• _Work required_
Convert the data, from its first line through the line containing "This screenshot has", into a Markdown table with the columns "Row" and "Line", numbering each row and omitting blank lines.

• _Data in this exercise_
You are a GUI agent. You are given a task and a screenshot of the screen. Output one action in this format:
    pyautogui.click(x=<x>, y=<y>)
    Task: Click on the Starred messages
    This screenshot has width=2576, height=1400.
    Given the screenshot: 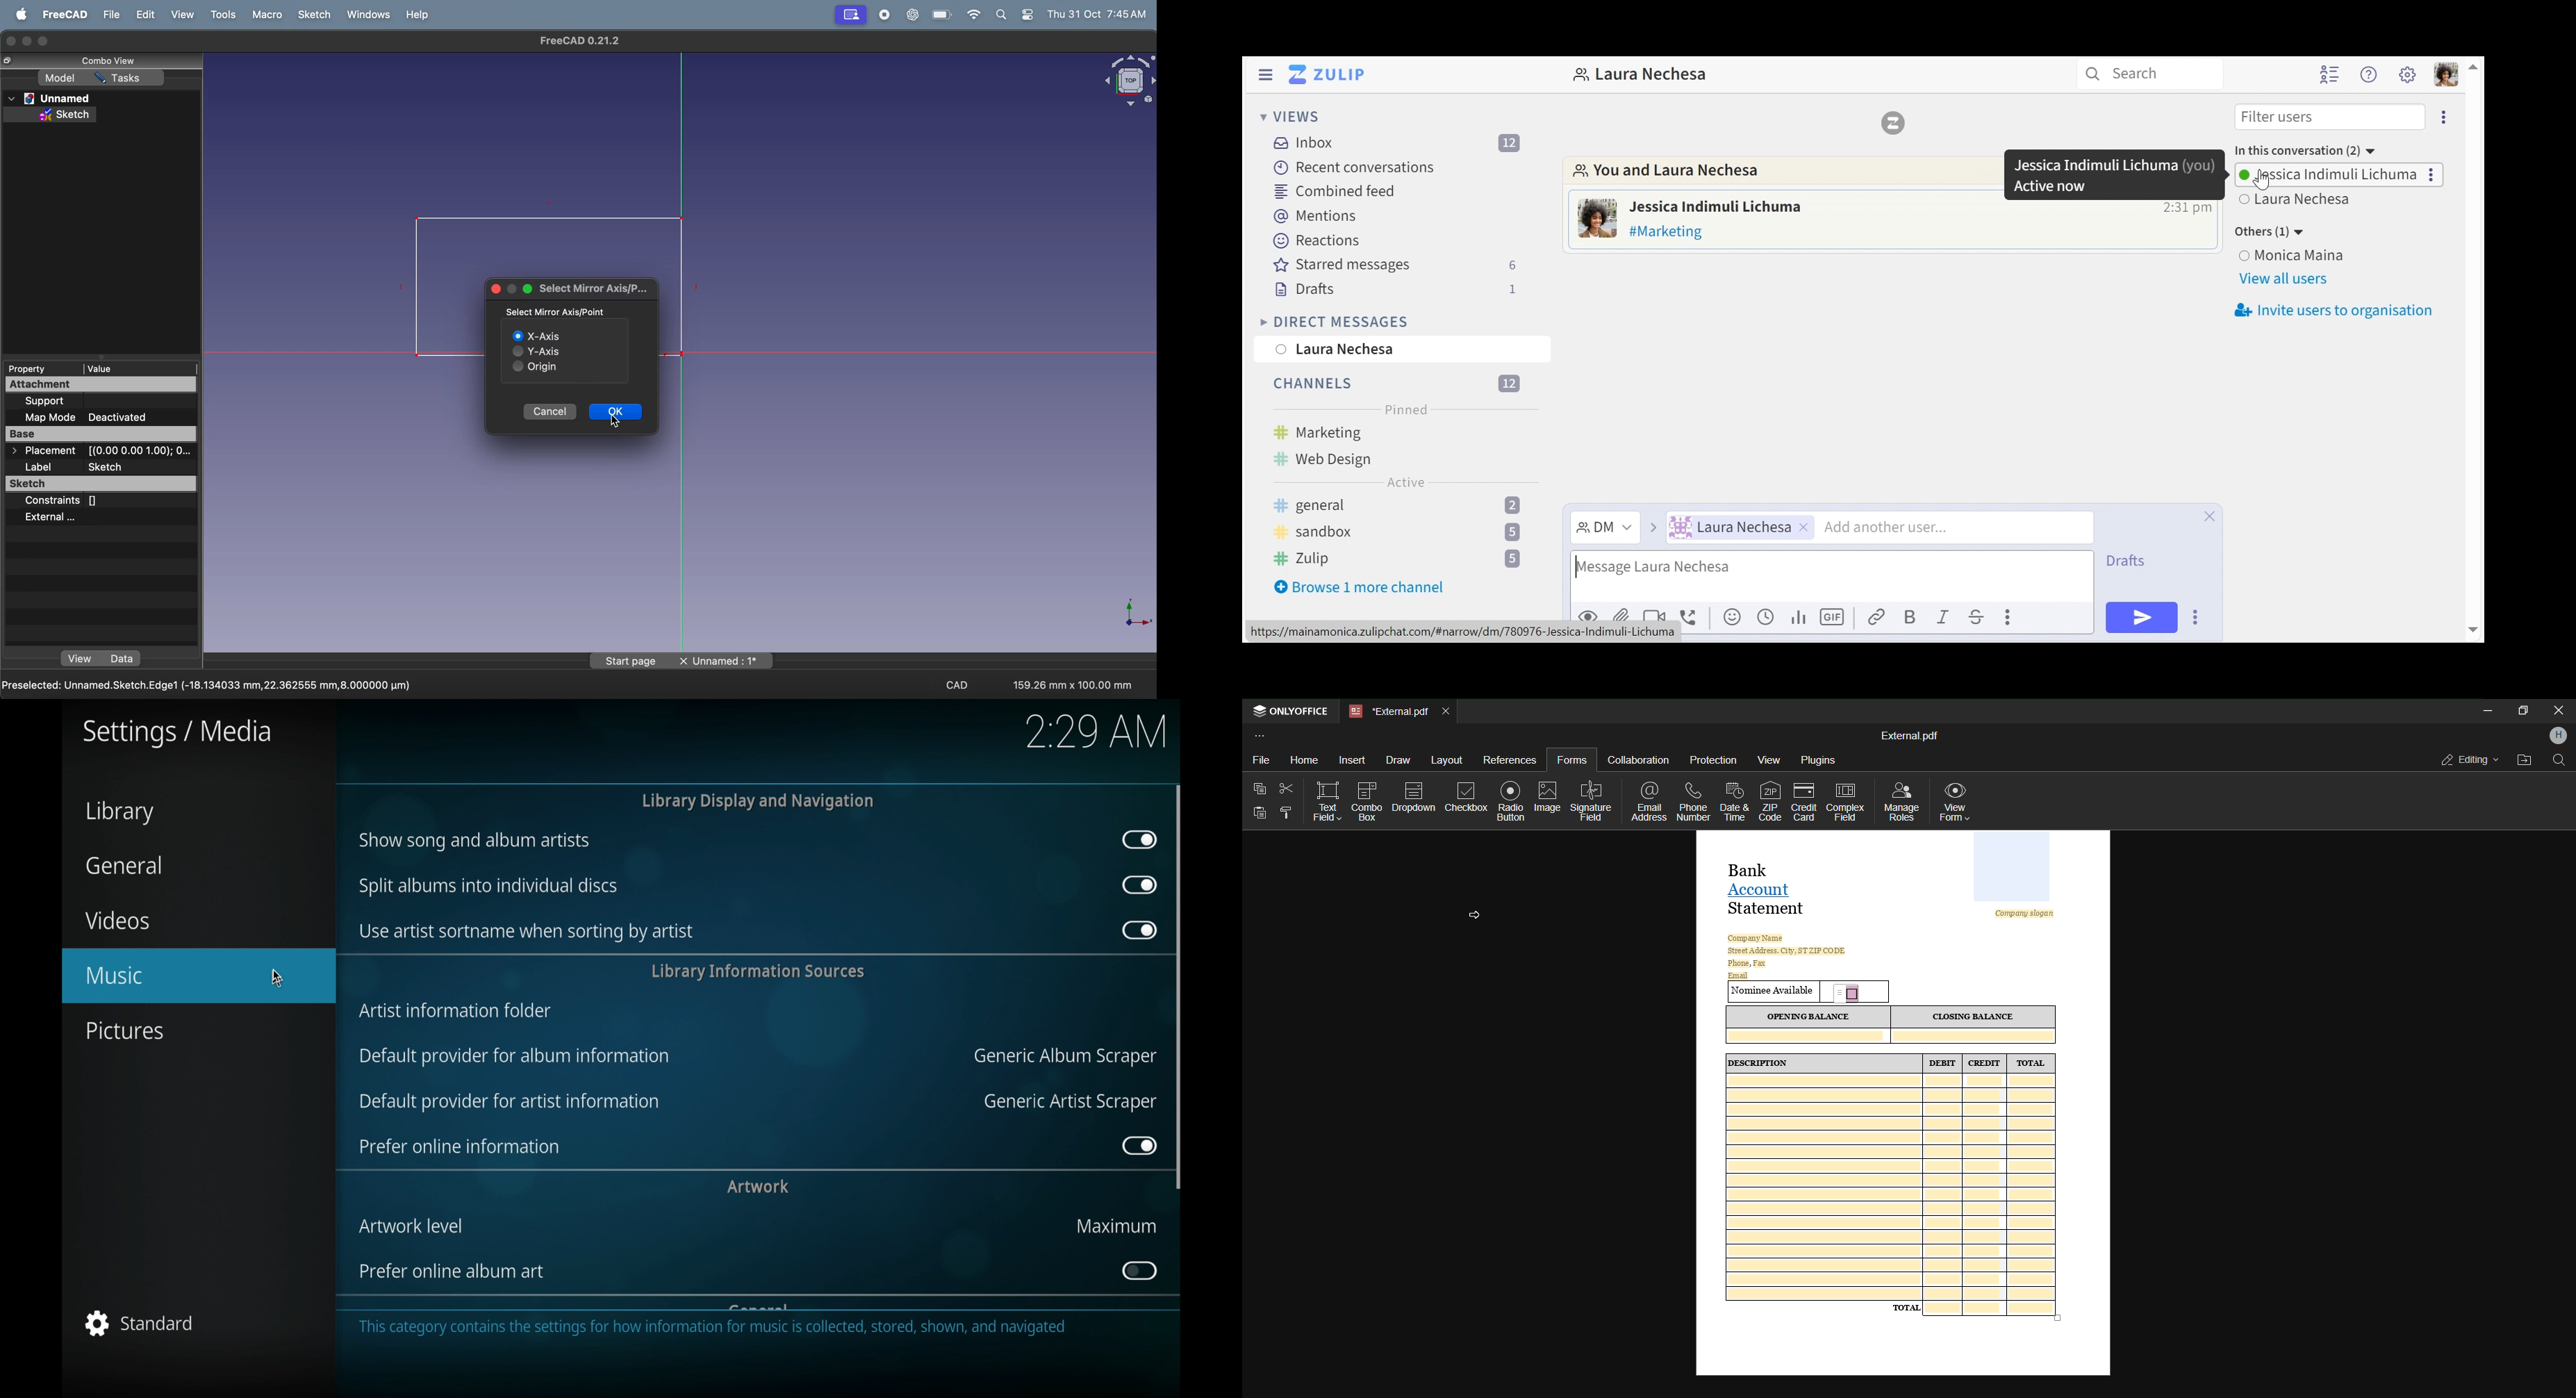 What is the action you would take?
    pyautogui.click(x=1396, y=265)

• _Expected answer_
| Row | Line |
|---|---|
| 1 | You are a GUI agent. You are given a task and a screenshot of the screen. Output one action in this format: |
| 2 |     pyautogui.click(x=<x>, y=<y>) |
| 3 |     Task: Click on the Starred messages |
| 4 |     This screenshot has width=2576, height=1400. |